◆ What to work on ◆
Copy each line of the entries that includes the word "will".

◆ Recorded information ◆
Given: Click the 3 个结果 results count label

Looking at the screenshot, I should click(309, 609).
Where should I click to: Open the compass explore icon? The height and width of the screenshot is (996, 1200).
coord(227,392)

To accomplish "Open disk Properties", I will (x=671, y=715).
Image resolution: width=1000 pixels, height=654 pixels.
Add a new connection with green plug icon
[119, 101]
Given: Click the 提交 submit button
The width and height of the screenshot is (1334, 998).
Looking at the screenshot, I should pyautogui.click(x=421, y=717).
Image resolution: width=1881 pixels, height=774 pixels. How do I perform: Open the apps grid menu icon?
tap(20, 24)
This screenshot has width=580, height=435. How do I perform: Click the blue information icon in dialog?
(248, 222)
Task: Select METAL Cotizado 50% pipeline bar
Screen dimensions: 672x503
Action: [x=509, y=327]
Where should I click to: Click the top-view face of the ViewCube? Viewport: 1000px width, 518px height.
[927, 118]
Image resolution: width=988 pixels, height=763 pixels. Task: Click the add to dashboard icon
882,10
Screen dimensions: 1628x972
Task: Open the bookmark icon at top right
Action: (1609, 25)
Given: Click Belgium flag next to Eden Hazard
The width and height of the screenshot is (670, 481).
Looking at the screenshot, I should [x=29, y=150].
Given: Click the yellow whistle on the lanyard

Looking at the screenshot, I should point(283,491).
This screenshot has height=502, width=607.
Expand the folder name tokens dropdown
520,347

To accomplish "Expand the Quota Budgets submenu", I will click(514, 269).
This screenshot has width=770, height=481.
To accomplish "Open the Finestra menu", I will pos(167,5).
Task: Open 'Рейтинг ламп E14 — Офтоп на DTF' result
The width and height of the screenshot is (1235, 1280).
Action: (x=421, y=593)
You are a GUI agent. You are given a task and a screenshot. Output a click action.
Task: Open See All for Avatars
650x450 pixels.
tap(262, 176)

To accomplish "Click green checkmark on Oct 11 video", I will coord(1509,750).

◆ Answer to this task ◆
To accomplish "Open disk Properties", I will (x=671, y=715).
To accomplish "Expand the Quota Budgets submenu", I will click(514, 269).
To accomplish "Open the Finestra menu", I will pos(167,5).
To accomplish "Click green checkmark on Oct 11 video", I will coord(1509,750).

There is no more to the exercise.